The validation: leave-one-out skill
This is the gate, and it is what makes the arm worth leading with. Hold each gold site out of training, refit the model, score the held-out site, and record where it lands relative to background. A site the model has never seen either still looks like gold (skill) or does not (no skill). Averaged over all 85, this is an honest out-of-sample test.
| Leave-one-out metric | Value (50 / 0.5 = chance) |
|---|---|
| Gold sites tested | 85 |
| Background points | 1,483 |
| Median held-out percentile | 99.12 |
| Mean held-out percentile | 96.16 |
| Fraction above the 50th percentile | 0.988 |
| Fraction above the 90th percentile | 0.894 |
| AUC, held-out gold vs background | 0.9608 |
The median held-out gold site lands at the 99th percentile of background, and held-out gold separates from country rock with AUC 0.96, where 0.5 is a coin flip and 1.0 is perfect. The AlphaEarth embedding analog generalises: an unseen gold site still looks like the known ones. This is the first measured skill anywhere in the study, and it is strong.

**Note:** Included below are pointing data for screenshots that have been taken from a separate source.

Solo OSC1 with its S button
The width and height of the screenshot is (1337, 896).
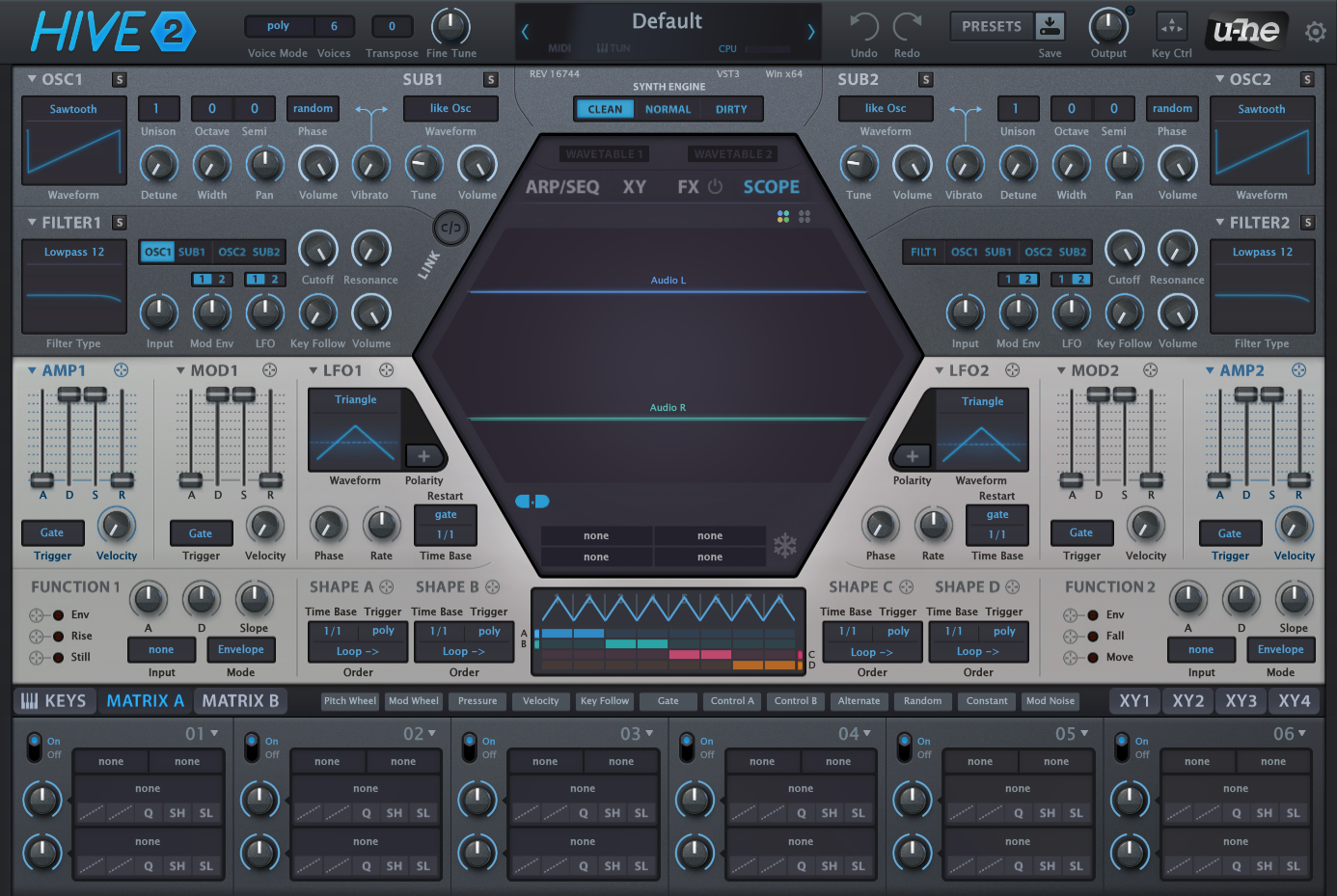click(119, 80)
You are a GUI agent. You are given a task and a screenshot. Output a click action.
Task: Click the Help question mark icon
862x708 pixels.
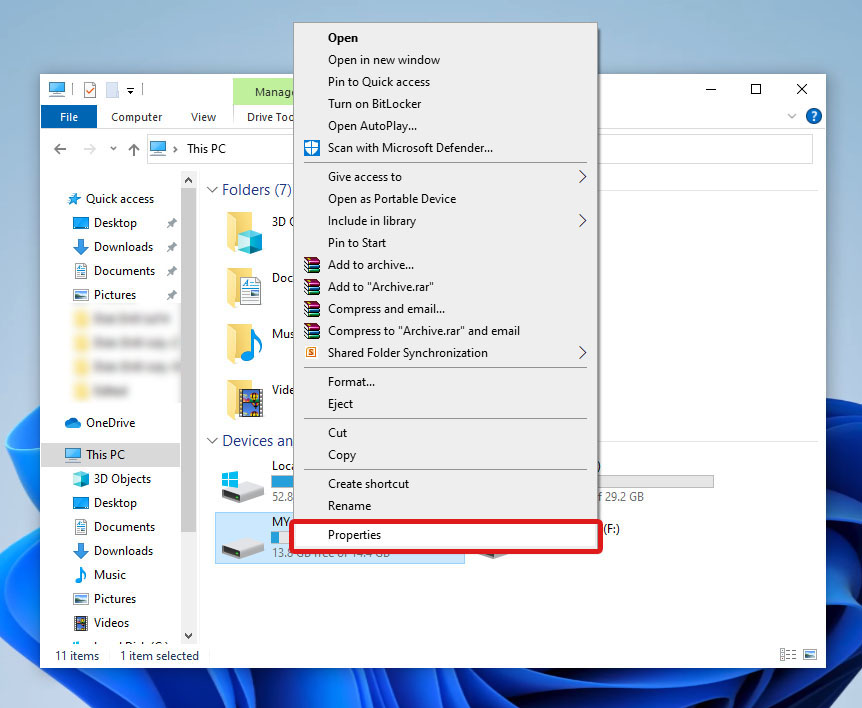point(813,117)

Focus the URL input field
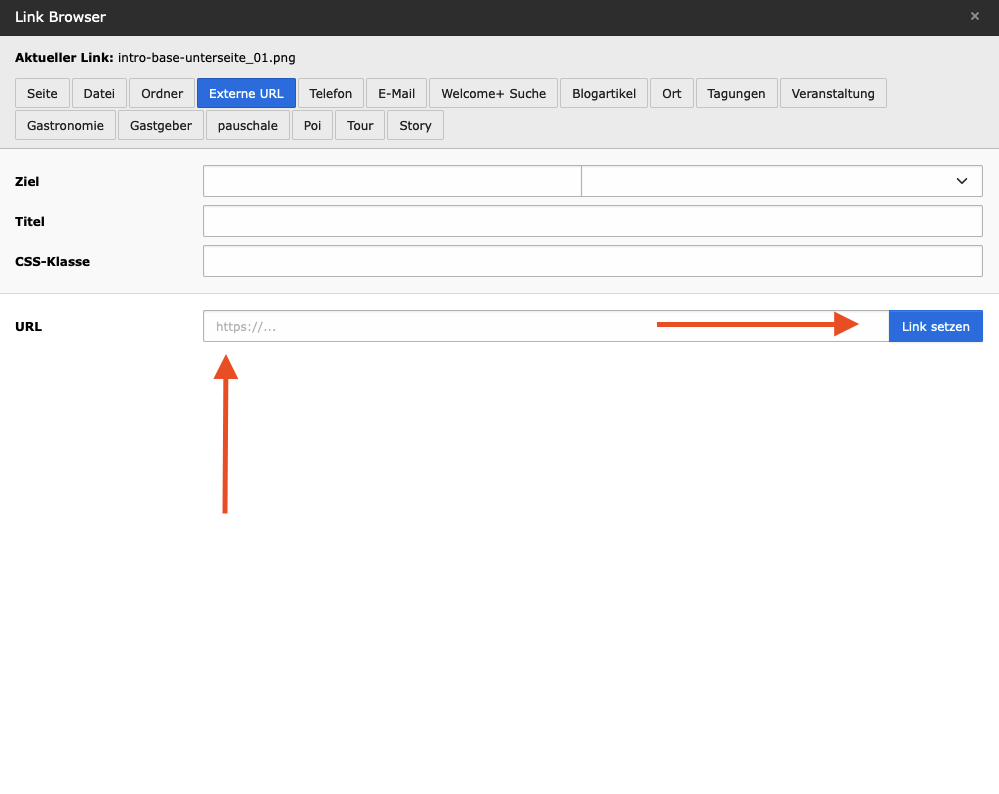(x=546, y=326)
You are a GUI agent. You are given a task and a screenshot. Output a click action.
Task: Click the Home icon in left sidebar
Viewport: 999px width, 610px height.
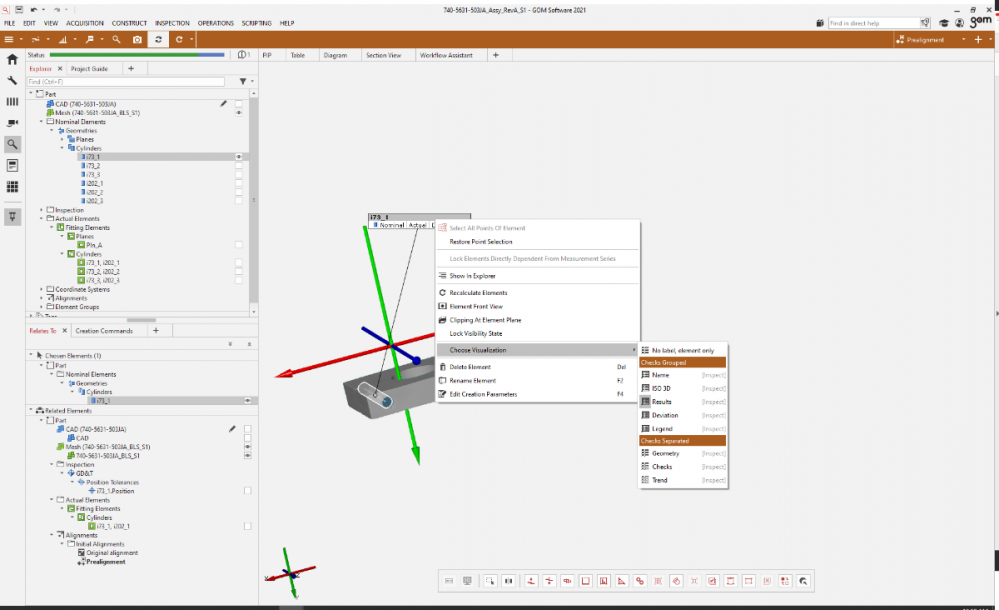click(12, 60)
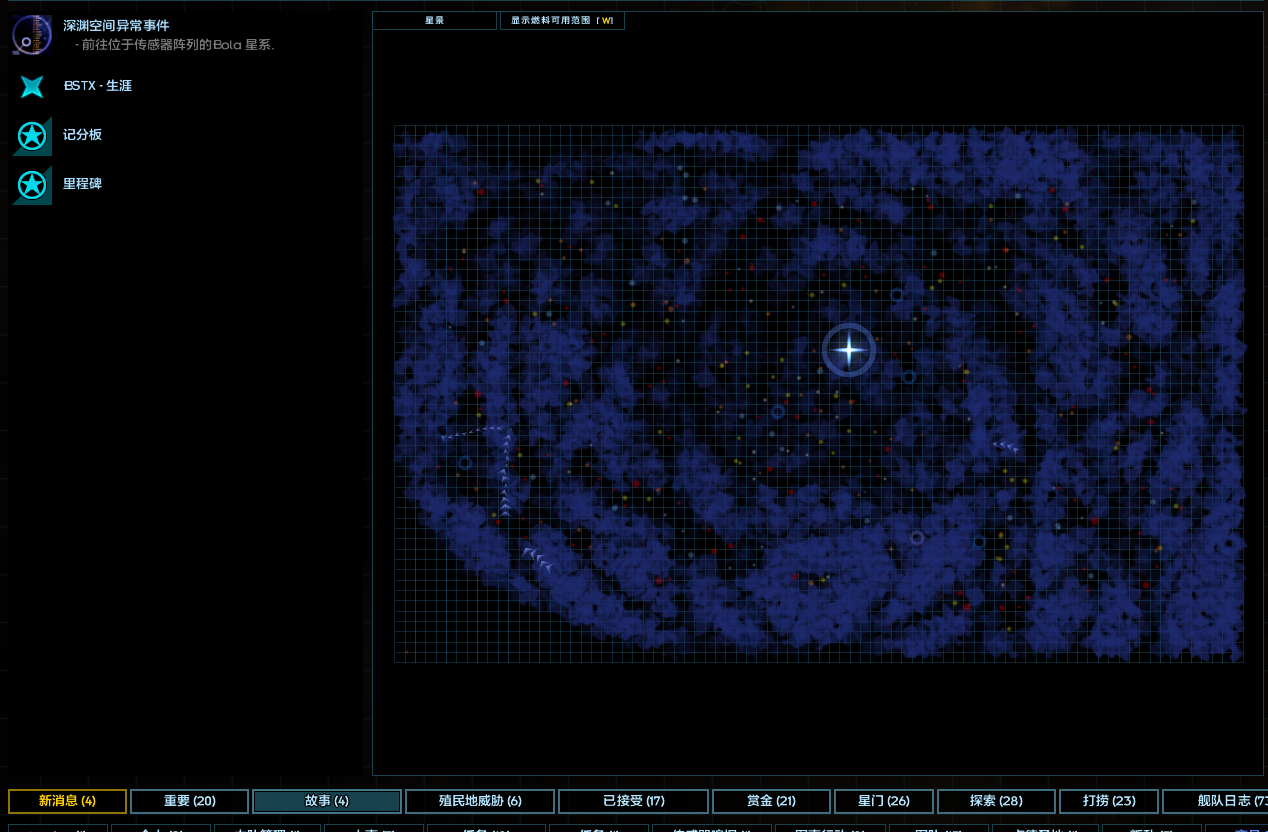Viewport: 1268px width, 832px height.
Task: Open the 重要 (20) tab
Action: [189, 801]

The claim verdict: intermediate (honest)
With a validated model in hand, we score a dense 80 m grid over the claim AOI and compare it to the background distribution.
| Claim metric | Value |
|---|---|
| Claim median P(gold) | 0.0388 |
| Background median P(gold) | 0.0167 |
| Gold (in-sample) median P(gold) | 0.7465 |
| Claim median percentile vs background | 71.5 |
| Fraction of claim exceeding the gold self-median | 0.0 |
| Cosine to gold prototype: gold / background / claim | 0.941 / 0.927 / 0.871 |
The verdict is intermediate. The claim's embedding sits at about the 71st percentile of background: above ordinary country rock, but far below the gold band (median P(gold) 0.039 for the claim, versus 0.017 for background and 0.75 for known gold). No clear resemblance either way. Not one cell of the claim grid reaches the median score of the known deposits.

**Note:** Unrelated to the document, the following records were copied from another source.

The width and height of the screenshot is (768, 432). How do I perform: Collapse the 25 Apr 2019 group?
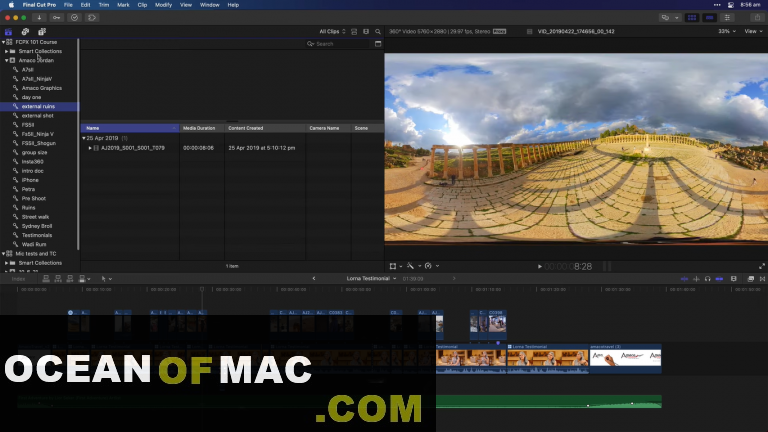(x=84, y=138)
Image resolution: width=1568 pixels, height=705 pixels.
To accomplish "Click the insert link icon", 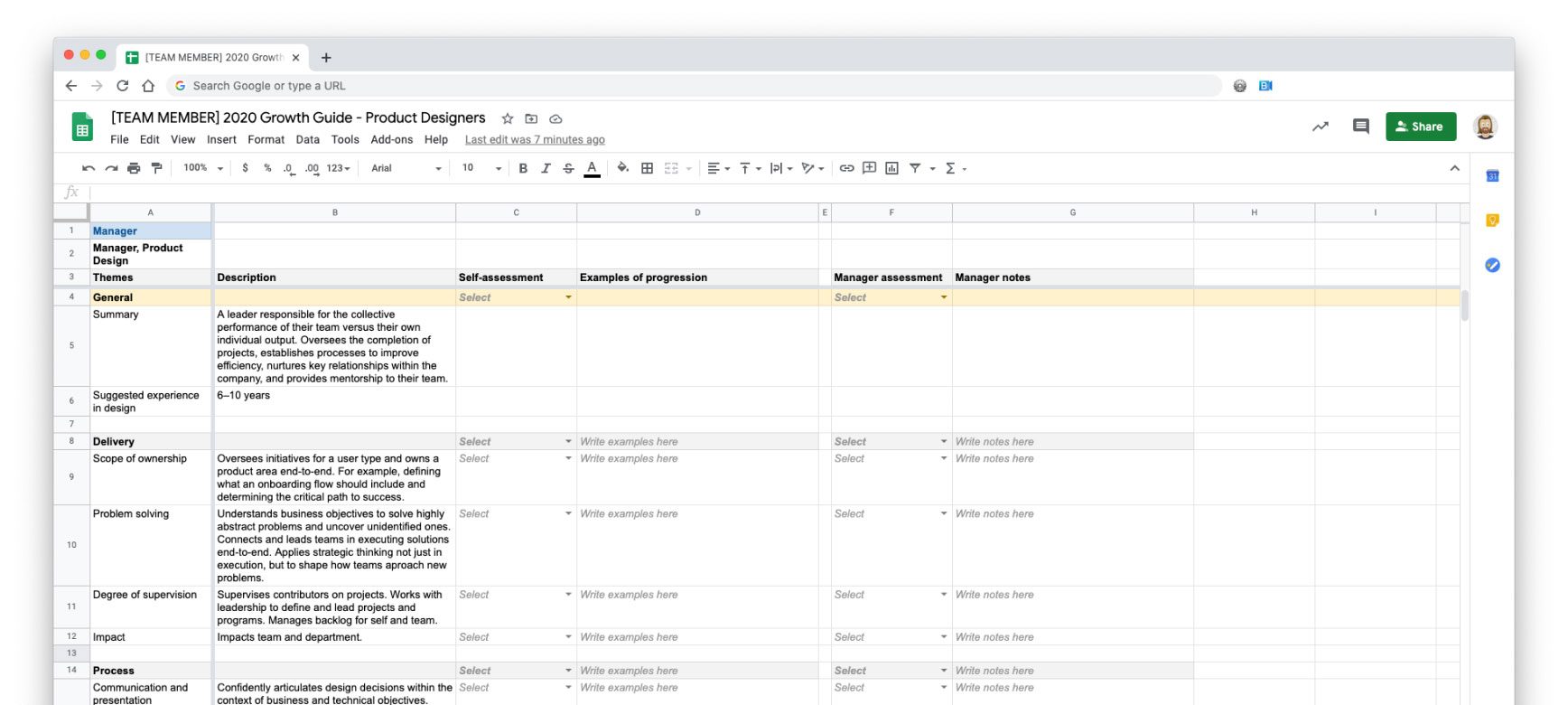I will (846, 168).

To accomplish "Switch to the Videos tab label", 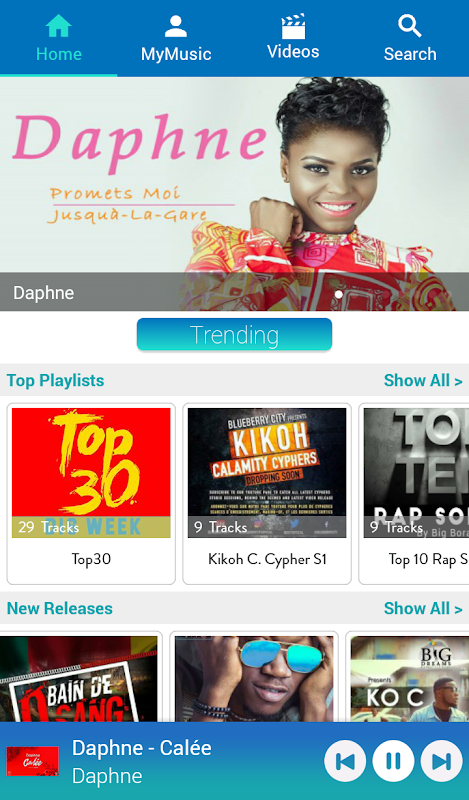I will point(293,52).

That is a genuinely interesting non-answer. The claim is on the Great Dyke ultramafic margin, about 11 km from the nearest greenstone-belt gold, in a different lithological setting. A claim there reading above background, even modestly, is worth noting. But "above background, below gold" is exactly that, an intermediate resemblance score, and nothing more.

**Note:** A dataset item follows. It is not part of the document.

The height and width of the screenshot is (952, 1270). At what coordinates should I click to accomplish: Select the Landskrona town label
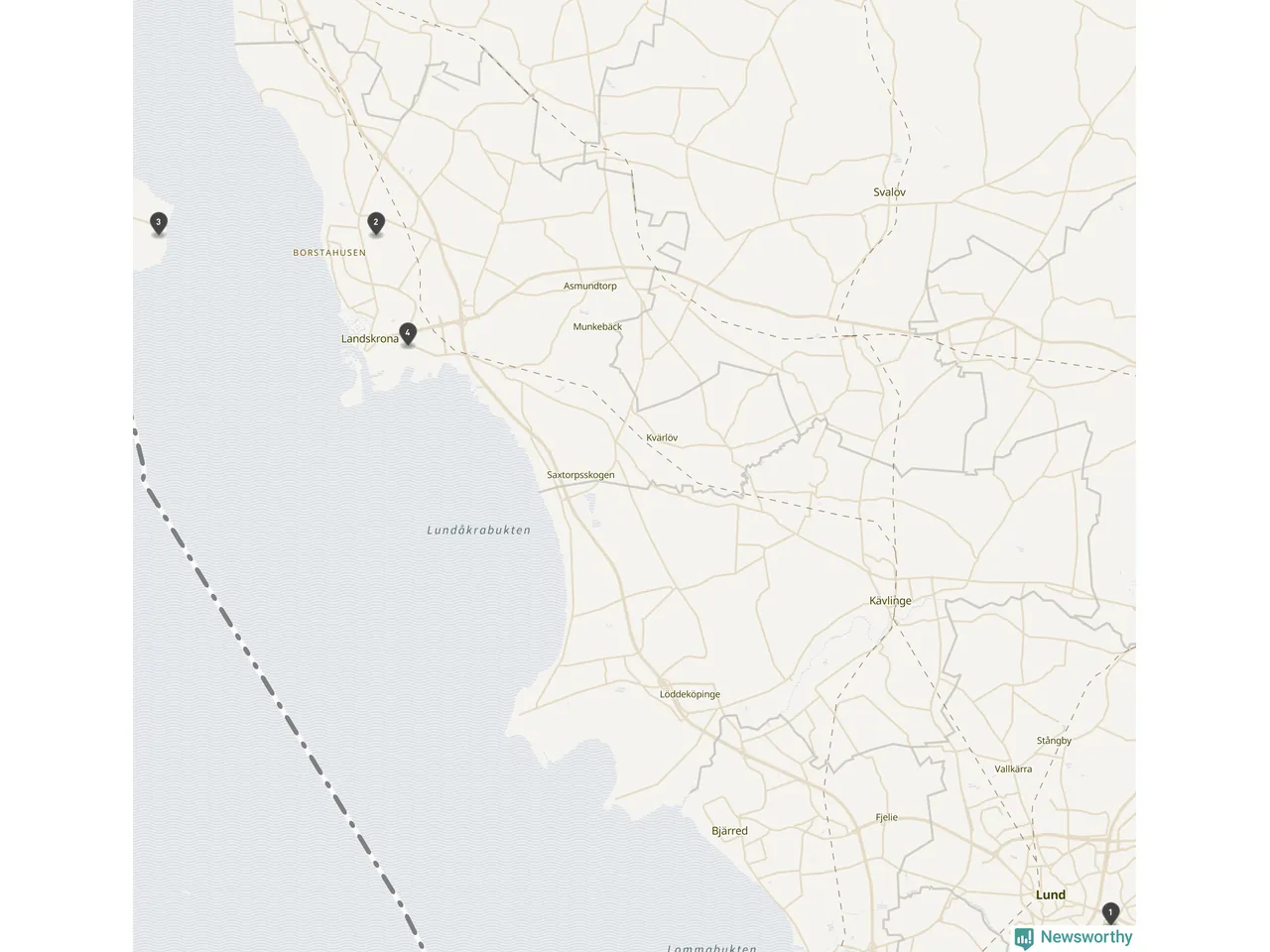pos(369,339)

Caveats (the same honesty as everywhere else)
- Prospectivity heuristic, not detection. A high score is "looks like known-gold ground in the embedding," never "gold present."
- Coarse labels. The reference coordinates are ~0.5 km (gridded to ~30 arc-sec). The 240 m sampling window absorbs that, but sub-100 m targeting is not supported by these labels.
- Coarse sampling. The embedding is read at 80 m effective (overview factor 8), well above AlphaEarth's 10 m native resolution. Adequate given the ~0.5 km label precision, but it blurs fine boundaries.
- Single source. ~95% of the gold points come from one inventory (Bartholomew via Blenkinsop); little independent corroboration of individual points.
- Selection bias. The inventory is discovered and historically produced deposits. Undiscovered and sub-economic gold is absent, so the model learns the look of known deposits only.
- Indirect inference. AlphaEarth embeds surface and seasonality, not subsurface mineralisation. Any geological reading is one step removed.
Provenance
- Embeddings: AlphaEarth Embedding Fields v1 annual,
@tge-labs/aefon Source Coop (CC-BY-4.0), fetched via HTTPS range reads through/vsicurl/. - Gold reference: Bartholomew (1990), ZGS Mineral Resources Series 23, via Blenkinsop (2011), CC-BY. The 85 confirmed gold occurrences, with production and grade, are the same reference set plotted on the interactive map.
- Recipe:
research/mineral-prospecting/embedding-analog/prospectivity_aef.py; full run record inoutputs/loo_results.json.